1

Current code:

 file.write("\"" + key + "\": " + "\"" + french[key].encode('utf8') + "\"" + ',' + '\n')

where french key values in dictionary look like this:

"YOU_HAVE_COMPLETED_ENROLLMENT": "Vous avez termin\u00e9 l'inscription !"

Getting this error:

UnicodeDecodeError: 'ascii' codec can't decode byte 0xc3 in position 19: ordinal not in range(128)

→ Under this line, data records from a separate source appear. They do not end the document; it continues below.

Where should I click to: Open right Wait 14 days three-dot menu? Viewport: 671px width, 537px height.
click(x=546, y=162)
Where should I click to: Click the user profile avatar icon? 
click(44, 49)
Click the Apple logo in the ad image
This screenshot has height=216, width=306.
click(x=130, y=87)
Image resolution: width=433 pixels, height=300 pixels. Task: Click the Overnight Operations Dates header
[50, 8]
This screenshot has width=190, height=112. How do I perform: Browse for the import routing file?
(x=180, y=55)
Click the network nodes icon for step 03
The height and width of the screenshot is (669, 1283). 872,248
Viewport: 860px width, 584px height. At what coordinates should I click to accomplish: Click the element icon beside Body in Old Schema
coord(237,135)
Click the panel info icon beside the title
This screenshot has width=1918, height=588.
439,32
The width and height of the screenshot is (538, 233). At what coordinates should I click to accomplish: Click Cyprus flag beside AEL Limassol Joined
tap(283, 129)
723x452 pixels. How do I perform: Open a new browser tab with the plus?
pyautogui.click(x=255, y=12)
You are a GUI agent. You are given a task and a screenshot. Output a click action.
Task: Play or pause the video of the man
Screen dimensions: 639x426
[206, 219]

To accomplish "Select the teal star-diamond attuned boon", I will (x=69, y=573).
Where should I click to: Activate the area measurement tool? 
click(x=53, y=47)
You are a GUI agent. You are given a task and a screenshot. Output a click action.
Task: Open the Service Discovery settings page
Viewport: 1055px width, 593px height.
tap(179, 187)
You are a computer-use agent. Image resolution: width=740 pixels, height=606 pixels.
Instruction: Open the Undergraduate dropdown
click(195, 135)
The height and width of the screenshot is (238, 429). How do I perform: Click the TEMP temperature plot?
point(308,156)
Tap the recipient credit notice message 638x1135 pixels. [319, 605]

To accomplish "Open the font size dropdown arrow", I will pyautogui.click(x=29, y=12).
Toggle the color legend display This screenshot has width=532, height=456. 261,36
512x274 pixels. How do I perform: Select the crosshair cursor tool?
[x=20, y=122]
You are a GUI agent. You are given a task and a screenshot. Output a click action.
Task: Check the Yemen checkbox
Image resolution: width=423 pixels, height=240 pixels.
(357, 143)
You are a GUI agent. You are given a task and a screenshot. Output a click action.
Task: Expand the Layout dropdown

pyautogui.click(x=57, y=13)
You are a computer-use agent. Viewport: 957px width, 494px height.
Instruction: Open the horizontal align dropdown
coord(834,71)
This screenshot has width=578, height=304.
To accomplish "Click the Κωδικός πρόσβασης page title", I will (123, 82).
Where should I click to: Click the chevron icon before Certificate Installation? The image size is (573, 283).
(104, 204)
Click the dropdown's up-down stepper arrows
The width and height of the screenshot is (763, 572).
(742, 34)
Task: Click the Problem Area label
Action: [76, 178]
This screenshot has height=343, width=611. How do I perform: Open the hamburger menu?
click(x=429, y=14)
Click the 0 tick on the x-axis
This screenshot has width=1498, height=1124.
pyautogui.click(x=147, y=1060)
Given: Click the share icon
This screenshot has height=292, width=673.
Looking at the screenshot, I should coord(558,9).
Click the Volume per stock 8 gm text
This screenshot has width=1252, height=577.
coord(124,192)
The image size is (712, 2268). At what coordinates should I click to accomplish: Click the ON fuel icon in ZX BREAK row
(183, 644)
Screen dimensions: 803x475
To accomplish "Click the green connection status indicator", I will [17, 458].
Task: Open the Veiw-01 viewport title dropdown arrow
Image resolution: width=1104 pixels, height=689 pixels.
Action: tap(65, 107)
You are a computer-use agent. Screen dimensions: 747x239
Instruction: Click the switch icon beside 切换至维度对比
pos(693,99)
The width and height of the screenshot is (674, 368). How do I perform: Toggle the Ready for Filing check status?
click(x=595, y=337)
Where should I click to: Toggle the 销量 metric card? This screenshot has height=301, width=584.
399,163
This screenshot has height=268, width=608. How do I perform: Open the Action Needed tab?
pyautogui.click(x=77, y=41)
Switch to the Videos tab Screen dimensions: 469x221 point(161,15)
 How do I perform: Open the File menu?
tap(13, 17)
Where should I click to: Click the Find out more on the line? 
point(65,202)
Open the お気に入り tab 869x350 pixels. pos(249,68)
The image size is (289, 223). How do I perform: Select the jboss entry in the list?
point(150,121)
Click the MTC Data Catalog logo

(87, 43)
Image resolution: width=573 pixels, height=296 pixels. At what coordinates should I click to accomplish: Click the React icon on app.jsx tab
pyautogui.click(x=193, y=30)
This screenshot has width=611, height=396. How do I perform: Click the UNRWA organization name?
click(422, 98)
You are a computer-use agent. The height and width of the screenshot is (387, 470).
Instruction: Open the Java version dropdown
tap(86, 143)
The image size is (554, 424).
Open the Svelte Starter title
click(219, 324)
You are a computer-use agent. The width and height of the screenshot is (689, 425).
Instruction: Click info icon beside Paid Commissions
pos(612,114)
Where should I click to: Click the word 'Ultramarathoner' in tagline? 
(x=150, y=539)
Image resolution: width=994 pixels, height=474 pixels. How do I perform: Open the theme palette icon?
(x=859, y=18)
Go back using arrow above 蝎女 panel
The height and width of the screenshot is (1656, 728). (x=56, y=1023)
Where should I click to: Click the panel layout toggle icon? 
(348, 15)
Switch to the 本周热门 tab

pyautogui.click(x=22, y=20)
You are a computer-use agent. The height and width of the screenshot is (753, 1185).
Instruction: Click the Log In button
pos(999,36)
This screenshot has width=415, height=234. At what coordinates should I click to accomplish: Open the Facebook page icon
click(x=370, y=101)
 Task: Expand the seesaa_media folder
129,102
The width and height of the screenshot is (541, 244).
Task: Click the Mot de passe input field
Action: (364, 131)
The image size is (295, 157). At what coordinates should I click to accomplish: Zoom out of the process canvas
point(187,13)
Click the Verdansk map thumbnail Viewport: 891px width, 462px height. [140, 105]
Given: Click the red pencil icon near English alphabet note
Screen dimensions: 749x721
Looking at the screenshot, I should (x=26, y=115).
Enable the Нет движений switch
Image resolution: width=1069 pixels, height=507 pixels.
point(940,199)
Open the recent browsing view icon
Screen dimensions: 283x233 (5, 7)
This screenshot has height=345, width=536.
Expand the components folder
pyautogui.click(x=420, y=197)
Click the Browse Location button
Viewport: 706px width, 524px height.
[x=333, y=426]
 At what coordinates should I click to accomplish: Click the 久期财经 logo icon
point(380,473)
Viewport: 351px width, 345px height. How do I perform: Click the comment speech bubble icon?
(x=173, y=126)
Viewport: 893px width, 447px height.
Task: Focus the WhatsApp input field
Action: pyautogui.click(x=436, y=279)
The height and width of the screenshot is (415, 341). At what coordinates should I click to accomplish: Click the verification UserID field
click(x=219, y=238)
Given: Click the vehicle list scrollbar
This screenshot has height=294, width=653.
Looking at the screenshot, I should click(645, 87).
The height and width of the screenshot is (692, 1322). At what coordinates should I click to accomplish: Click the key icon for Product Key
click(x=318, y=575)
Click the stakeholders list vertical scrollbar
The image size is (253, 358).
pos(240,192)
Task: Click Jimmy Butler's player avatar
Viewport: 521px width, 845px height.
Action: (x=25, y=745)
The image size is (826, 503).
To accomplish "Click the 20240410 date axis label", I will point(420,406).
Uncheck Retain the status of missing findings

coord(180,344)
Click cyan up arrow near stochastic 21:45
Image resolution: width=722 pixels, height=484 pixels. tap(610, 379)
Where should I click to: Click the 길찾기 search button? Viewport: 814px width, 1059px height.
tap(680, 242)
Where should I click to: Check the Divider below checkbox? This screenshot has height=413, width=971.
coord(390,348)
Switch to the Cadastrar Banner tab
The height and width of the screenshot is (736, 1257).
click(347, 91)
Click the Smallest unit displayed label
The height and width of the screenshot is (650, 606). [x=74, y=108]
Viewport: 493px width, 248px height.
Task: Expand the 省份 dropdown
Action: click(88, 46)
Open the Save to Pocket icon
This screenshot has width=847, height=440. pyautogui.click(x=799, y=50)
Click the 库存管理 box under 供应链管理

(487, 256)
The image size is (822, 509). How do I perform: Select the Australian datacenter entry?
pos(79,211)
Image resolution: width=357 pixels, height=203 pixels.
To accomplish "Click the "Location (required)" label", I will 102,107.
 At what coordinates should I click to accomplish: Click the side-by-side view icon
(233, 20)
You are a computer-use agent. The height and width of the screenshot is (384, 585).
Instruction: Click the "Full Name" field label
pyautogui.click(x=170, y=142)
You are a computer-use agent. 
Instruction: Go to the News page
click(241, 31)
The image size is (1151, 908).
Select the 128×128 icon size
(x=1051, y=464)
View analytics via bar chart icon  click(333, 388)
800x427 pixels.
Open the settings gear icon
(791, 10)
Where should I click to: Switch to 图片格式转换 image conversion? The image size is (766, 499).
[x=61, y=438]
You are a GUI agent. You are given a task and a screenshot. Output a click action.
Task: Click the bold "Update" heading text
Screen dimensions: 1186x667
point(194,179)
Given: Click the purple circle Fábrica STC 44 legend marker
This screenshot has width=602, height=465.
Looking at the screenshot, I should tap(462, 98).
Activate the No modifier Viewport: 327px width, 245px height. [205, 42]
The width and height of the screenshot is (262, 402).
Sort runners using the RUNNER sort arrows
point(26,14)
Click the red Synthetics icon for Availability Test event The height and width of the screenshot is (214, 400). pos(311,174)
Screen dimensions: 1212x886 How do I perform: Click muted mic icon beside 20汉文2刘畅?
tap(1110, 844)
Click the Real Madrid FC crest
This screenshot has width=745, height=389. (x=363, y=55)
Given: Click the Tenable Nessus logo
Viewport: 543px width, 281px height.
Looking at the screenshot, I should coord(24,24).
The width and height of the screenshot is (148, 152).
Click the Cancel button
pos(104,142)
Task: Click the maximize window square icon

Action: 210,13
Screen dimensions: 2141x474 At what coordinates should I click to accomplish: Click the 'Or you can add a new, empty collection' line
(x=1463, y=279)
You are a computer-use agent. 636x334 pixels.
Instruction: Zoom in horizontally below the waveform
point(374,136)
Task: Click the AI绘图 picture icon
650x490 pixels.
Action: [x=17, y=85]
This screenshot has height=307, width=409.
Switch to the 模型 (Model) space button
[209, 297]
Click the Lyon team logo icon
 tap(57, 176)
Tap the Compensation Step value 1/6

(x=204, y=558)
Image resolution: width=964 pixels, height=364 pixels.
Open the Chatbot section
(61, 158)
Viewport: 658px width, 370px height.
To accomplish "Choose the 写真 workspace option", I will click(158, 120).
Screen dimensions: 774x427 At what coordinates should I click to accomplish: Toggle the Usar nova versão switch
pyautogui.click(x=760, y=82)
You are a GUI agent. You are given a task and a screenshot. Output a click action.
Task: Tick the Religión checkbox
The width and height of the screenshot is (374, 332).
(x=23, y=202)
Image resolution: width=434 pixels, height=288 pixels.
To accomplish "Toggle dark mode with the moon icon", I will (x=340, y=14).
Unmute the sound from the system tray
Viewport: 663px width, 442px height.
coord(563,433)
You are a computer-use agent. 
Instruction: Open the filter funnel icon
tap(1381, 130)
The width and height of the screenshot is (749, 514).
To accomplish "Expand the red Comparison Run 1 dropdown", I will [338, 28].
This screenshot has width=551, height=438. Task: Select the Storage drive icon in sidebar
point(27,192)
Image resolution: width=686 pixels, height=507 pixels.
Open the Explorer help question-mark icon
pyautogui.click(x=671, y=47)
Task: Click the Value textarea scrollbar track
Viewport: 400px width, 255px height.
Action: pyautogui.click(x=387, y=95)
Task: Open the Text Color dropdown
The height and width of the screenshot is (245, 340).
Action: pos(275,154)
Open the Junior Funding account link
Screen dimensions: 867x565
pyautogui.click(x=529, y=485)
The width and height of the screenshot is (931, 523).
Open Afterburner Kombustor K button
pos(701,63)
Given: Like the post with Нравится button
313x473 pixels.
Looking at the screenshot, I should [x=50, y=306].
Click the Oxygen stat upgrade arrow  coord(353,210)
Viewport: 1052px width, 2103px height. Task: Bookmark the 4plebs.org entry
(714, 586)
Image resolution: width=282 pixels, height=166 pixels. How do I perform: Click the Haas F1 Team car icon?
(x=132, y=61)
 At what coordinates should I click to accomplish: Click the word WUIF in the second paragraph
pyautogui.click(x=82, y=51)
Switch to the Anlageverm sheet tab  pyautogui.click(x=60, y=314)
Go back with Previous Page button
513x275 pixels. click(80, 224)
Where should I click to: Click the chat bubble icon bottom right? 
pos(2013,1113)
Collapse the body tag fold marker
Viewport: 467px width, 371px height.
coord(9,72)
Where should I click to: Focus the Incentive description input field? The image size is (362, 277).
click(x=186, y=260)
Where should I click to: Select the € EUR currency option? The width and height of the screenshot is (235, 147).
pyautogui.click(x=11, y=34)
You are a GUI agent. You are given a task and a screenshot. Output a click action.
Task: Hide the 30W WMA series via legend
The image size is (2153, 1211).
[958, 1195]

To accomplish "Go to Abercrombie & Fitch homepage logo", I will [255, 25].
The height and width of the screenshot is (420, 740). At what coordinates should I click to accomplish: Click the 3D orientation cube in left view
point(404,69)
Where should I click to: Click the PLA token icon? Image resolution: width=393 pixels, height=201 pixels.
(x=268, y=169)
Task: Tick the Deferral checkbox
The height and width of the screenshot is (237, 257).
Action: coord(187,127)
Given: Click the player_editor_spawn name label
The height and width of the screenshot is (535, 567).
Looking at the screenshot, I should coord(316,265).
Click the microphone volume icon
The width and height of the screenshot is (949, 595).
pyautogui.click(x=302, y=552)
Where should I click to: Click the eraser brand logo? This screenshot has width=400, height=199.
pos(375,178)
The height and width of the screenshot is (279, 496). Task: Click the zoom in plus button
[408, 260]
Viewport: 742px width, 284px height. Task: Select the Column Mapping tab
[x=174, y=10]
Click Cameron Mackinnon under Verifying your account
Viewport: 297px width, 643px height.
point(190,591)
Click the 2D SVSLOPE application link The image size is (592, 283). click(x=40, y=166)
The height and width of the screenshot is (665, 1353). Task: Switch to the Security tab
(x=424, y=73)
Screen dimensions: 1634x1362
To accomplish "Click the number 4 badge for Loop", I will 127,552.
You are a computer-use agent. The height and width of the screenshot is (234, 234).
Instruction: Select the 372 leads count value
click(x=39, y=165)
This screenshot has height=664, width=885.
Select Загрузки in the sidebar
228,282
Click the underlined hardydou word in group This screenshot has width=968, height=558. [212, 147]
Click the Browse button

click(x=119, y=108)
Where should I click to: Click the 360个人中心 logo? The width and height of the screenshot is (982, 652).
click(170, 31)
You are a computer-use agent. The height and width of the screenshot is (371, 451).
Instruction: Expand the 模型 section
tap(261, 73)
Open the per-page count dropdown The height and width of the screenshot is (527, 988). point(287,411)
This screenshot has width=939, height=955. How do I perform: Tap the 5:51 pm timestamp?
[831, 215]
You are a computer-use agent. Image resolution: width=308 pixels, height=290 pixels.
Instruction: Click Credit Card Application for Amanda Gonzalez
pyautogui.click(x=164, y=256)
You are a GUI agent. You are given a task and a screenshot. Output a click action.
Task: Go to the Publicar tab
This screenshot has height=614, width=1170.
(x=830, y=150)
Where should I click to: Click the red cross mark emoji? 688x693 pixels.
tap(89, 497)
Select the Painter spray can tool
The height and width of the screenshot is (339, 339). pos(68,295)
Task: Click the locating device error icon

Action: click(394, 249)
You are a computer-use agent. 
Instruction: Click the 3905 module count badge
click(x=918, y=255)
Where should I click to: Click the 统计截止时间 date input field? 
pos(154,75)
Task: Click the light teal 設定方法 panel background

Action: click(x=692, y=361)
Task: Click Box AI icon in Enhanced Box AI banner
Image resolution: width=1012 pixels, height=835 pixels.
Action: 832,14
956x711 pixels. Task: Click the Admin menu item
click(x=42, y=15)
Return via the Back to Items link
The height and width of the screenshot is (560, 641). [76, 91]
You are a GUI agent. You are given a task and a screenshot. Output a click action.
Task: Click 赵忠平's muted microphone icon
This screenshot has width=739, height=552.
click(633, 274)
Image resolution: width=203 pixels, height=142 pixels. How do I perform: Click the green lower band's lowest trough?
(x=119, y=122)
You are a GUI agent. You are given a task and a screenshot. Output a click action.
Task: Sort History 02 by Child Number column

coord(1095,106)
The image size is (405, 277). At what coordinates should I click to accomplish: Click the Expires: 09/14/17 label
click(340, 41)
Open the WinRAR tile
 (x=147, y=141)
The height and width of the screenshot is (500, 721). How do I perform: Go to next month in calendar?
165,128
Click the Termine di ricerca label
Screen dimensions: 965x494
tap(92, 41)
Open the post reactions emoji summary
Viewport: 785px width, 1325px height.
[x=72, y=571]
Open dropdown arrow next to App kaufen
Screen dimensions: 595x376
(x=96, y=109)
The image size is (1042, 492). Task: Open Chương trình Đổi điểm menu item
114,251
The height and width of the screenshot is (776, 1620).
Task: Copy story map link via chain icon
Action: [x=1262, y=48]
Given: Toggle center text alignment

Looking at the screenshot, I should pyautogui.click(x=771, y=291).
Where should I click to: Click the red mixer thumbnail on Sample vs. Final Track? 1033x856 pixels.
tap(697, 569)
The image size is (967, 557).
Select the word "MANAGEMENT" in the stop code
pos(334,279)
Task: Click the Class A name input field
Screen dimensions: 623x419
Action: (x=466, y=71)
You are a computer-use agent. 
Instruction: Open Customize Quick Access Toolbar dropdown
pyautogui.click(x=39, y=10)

Tried all the solutions on here but none seem to work.

Matthew Strawbridge
  • 18,016
  • 10
  • 65
  • 86
Justin
  • 21
  • 3
  • same error it looks like still – Justin Oct 04 '17 at 18:23
  • Possible duplicate of [python encoding utf-8](https://stackoverflow.com/questions/15092437/python-encoding-utf-8) – kaza Oct 04 '17 at 18:23
  • looked at that thread and it says to just write it directly without encoding. However, if i remove .encode, it gives me an encode error: 'ascii' codec can't encode character u'\xe9' in position 37: ordinal not in range(128) – Justin Oct 04 '17 at 18:26
  • https://stackoverflow.com/questions/18403898/unicodedecodeerror-utf8-codec-cant-decode-byte-0xc3 – kaza Oct 04 '17 at 18:30
  • @Justin. (1) Are you using python2 or python 3? (2) what is the output of `print(type(french[key]))` (3) what is `file`, and how did you create it? – ekhumoro Oct 04 '17 at 18:59
  • @ekhumoro (1) On mac, getting python version 2.7. (2) output of print returns (3) file is created through this line: file = open(os.path.join(fr_directory, 'strings.json'), 'w+') – Justin Oct 04 '17 at 19:04
  • @Justin. I have tried the code in your question and it does not produce any errors when using python-2.7. Please check it and make sure you copy/paste the actual code that is causing the problem. – ekhumoro Oct 04 '17 at 19:18
  • Possible duplicate of [Python: special characters giving me problems (from PDFminer)](https://stackoverflow.com/questions/6870214/python-special-characters-giving-me-problems-from-pdfminer) – Maxim Egorushkin Oct 04 '17 at 20:36

2 Answers2

1

The solution: Concatenate unicode strings before encoding, then encode the complete string just before writing to a file. The codecs library simplifies this for you.

import codecs

file = codecs.open(os.path.join(fr_directory, 'strings.json'), 'w+', encoding='utf8')
file.write("\"" + key + "\": " + "\"" + french[key] + "\"" + ',' + '\n')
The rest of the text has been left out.